If you have several application servers, you should store a master copy of your media files on a NAS or a SAN attached to all your application servers. If you have a single application server, you can also store the master copy on the application server itself.

In both cases, use HybridStorage to replicate uploaded files on all the media servers. Serving the media files from the local filesystem is more efficient than serving them from a NAS or a SAN. This is the main advantage of django-resto.

A little bit of theoretical background

Django's built-in FileSystemStorage goes to great lengths to avoid race conditions and ensure data integrity.

It is difficult for django-resto to provide the same guarantees, because of the CAP theorem. Instead, its storage backends can be configured to adjust the trade-off between the following properties:

  • Consistency: this is a intrisic weakness of django-resto, because it uses plain HTTP, which doesn't provide transaction support, all the more with several hosts. However, it targets eventual consistency.
  • Availability: django-resto generally improves the system's availability by replicating the data on several servers. It parallelizes storage actions to minimize response time. It also provides an asynchronous mode.
  • Partition tolerance: django-resto is designed to cope with hardware or network failure. You can choose to maximize availability or consistency when such problems occur.

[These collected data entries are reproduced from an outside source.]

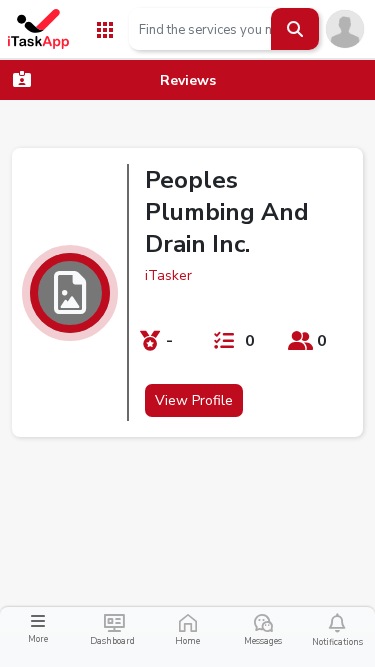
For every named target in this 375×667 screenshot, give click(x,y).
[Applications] (105, 28)
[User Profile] (345, 28)
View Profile (194, 400)
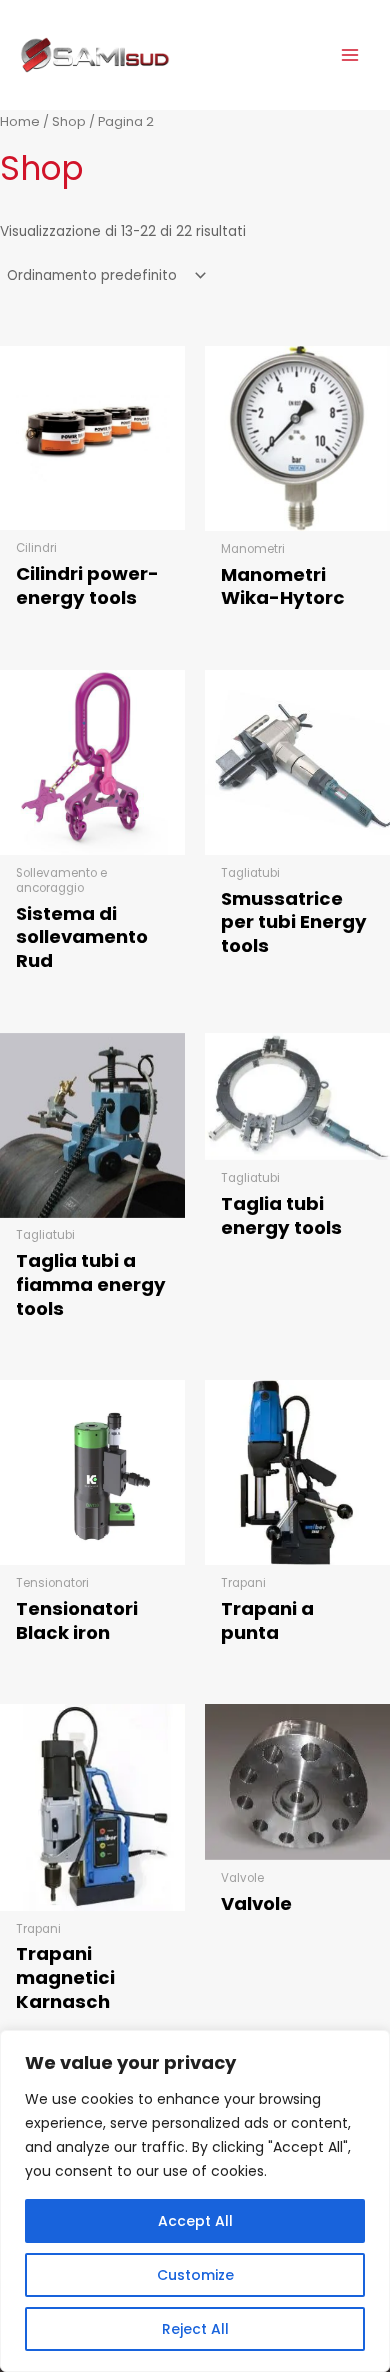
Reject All (195, 2329)
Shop (69, 121)
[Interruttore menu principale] (350, 54)
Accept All (195, 2221)
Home (20, 121)
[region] (195, 2201)
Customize (195, 2275)
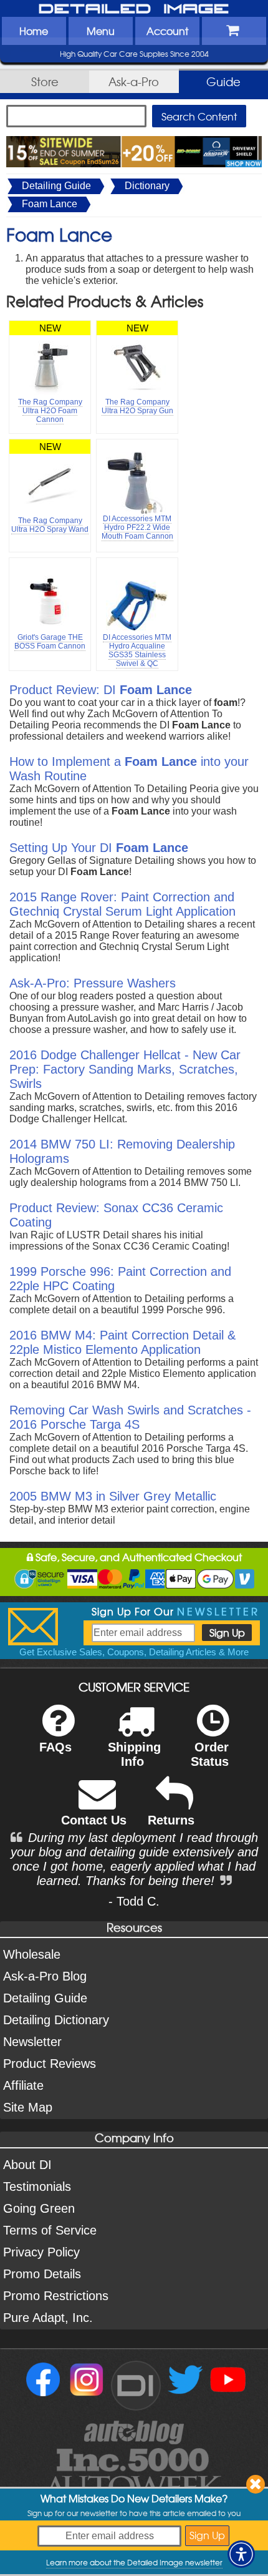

Media directories synchronization

You can configure the behavior of django-resto when a media server is unavailable:

  • If RESTO_FATAL_EXCEPTIONS is True, which is the default value, django-resto will raise an exception whenever an operation doesn't succeed on all media servers. From the user's point of view, this usually results in an HTTP 500 error, unless you have some advanced error handling. This ensures that a failure won't go unnoticed.
  • If RESTO_FATAL_EXCEPTIONS is False, django-resto will log a message at level ERROR for each failed upload. This is useful if you want high availability: if one media server is down, you can still upload and delete files.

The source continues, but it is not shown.